The answer should consist of each line below that contains the word "agent".
[Start of Attachment]
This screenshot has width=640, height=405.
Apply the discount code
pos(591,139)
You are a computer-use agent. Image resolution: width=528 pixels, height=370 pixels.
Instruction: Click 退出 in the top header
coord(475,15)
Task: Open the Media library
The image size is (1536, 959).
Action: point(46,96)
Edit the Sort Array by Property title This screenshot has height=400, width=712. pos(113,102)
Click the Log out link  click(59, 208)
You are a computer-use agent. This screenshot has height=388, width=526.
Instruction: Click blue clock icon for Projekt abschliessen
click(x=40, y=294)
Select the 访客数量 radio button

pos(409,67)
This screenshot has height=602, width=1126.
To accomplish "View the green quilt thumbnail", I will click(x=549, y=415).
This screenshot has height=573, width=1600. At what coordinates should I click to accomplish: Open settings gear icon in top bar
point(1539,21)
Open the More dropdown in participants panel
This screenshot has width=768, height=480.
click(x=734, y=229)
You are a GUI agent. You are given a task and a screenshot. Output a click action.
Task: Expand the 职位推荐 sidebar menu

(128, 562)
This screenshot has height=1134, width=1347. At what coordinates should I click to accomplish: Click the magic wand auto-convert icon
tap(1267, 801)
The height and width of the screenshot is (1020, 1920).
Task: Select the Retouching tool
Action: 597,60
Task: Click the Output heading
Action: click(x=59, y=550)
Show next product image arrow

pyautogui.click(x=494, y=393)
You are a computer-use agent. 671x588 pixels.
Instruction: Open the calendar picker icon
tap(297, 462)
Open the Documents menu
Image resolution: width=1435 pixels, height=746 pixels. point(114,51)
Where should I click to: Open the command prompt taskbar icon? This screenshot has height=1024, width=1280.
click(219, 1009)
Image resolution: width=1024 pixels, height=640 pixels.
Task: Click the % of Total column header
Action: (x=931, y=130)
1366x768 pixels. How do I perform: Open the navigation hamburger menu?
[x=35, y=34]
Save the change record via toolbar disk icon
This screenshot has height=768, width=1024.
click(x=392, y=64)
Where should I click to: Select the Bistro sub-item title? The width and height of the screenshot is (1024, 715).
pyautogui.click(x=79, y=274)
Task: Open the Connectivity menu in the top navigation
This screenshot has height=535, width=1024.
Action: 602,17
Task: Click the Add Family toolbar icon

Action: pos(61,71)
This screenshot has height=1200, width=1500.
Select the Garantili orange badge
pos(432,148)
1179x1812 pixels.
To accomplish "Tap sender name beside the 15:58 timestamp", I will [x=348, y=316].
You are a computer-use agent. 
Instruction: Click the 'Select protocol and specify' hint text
[End of Attachment]
## Exercise output
You are a computer-use agent. Image resolution: width=528 pixels, height=370 pixels.
You are a computer-use agent. This screenshot has height=388, width=526.
You are a GUI agent. You are given a task and a screenshot. Output a click action.
You are a computer-use agent. 671x588 pixels.
You are a computer-use agent. 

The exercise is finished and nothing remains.